Der Satiriker Jean- Philippe Kindler veröffentlichte am 21. Februar 2023 auf Instagram ein Reel, das mich nachdenklich stimmte. Nicht weil es um Depressionen ging sondern darum, dass Depressionen, geboren im kapitalistischen Sein, auch ein kollektives Leid darstellen und nicht immer etwas kleines Privates, das Jede*r für sich allein lösen muss.

Mit „Kollektiven Erschöpfungsphänomenen“ fand die Historikerin Sarah Christin Bernhardt im Beitrag von ttt_titel_thesen_temperamente einen ziemlich passenden Ausdruck dafür, dass „das Gefühl des Ausgeliefertseins“ eine gesellschaftliche Dimension hat, in dessen Kern wir uns darin erschöpfen, in einer Vorformatierung hineinpassen zu müssen, ohne dabei einen persönlichen Wert wiedergespiegelt zu bekommen. Sein zu müssen, was man nicht ist, ständig in Konkurrenz zum anderen zu stehen, immer mehr produzieren, arbeiten und machen zu müssen und dabei das Menschsein zu verlieren macht uns zu Fremden, zu EinzelgängerInnen und einsam.

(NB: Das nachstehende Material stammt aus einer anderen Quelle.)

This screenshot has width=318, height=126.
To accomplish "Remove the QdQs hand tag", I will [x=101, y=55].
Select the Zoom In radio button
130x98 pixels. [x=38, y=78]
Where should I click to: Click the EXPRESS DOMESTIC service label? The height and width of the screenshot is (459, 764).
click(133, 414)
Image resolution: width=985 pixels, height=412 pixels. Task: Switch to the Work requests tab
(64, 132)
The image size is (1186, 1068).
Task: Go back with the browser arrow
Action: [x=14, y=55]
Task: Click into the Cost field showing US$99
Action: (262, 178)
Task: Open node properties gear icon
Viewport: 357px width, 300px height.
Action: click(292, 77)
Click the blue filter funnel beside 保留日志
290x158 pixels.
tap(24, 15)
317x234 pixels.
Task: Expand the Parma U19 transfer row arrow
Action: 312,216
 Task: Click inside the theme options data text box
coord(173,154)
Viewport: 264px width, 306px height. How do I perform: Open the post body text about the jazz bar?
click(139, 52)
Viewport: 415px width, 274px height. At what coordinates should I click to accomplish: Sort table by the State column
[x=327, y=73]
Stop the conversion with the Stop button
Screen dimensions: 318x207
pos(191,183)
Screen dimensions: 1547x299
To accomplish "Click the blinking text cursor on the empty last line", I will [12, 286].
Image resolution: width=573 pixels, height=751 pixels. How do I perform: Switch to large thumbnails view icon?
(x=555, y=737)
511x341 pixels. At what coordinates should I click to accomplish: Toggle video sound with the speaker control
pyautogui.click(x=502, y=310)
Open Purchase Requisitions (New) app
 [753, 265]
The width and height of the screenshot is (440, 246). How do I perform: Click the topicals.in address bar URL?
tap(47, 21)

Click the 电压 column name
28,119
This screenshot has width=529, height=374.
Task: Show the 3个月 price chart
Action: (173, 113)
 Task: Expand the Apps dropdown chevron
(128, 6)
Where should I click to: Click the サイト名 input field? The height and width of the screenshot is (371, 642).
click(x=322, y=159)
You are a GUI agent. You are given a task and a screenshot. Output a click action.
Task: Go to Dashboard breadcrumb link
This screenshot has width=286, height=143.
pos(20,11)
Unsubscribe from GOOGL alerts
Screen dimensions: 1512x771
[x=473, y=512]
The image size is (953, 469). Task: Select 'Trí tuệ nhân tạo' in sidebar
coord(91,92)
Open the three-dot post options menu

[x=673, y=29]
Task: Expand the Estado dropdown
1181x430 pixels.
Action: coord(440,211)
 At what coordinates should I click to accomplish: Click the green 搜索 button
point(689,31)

Was mir bei Herr Kindler so gut tat, war das Aussprechens einer Vermutung über eine (von vielen) mögliche Quelle von psychischen Erkrankungen wie Depressionen und Angstzuständen, besonders in kreativen Berufen. “Ich liebe meinen Beruf, aber er macht mich auch fertig. Ständig in Konkurrenz stehen zu müssen, immer mehr produzieren zu müssen, keinen Urlaub zu haben – Ich bin einfach nur müde.” Er beschreibt in seinem Reel die Auswirkungen eines kreativen Lebens auf der Bühne und den sozialen Medien. Denn das, was die Bühnen im offline Leben sind, sind die sozialen Medien online. Eine unendliche Aneinanderreihung von Bühnen, auf denen Jede*r sein Bühnenprogramm abliefert und dabei sich immer wieder inszenieren, ständig produzieren und etwas Neues einfallen lassen muss, das das Publikum, das keinen Eintritt bezahlt, zufrieden und bei der Stange hält.

Weil die Sozialen Medien nicht mehr aus unserem gesellschaftlichen und schon gar nicht beruflichen Leben wegzudenken oder zu ignorieren sind, sind wir ihnen ausgeliefert. Wir sind Produzenten und Konsumenten zugleich und gefangen im unendlichen Kreislauf des “Mitmachen – müssens“, weil wir uns sonst rausschießen. Schon allein der Algorithmus von Instagram ist so ausgelegt, dass eine Inaktivität von ein paar Tagen dazu führt, in den Schatten verbannt zu werden. Und davor fürchten wir uns.

Nichts ist so symbolisch wie dieser “Schattenbahn“, der unser Online Profil ins Unsichtbare verdammt. In die Unsichtbarkeit gestoßen und aus dem Sichtfeld der Community verbannt, sind wir auf einmal umgeben von einer Dunkelheit, die uns ängstigt. Dieser kurze Moment des Ausstiegs und Ausruhens, des Nicht- Konsumierens und Nicht- Produzierens hat uns rausgeschossen und auch die vorhergehende Arbeit ruiniert. So mühen wir uns im ewigen Kreislauf ab, um wieder dahin zu gelangen, wo wir vorher waren und dort zu bleiben, und erschöpfen uns. Aus Erschöpfung wird eine Verzweiflung, die bleibt.

Dass diese Erschöpfung kollektiv ist, und dadurch aus einem privaten ein gesellschaftlichen Phänomen macht, ist bekannt. So viele wissen darum, versuchen aber das Phänomen in einer Therapie oder in Coachings aufzulösen. Nicht um auszusteigen sondern um im kollektiven Kreislauf der Erschöpfung bleiben zu können. Es auszuhalten, mental umzudeuten und damit erträglicher zu machen, erscheint besser als auszusteigen und damit wirklich gesund zu werden. Weil die eigene Existenz daran hängt.

Jean- Philipps Aufruf zu „Bildet Banden“ ist daher ein Türöffner für das Gemeinsame gegen den Kreislauf der kollektiven Erschöpfung. Lasst uns gemeinsam Kuchen essen. Lasst uns Kaffee trinken, plaudern, die Zeit verlieren und miteinander nicht mehr allein sein. An einem Sonntag. Bei mir im Garten. Offline.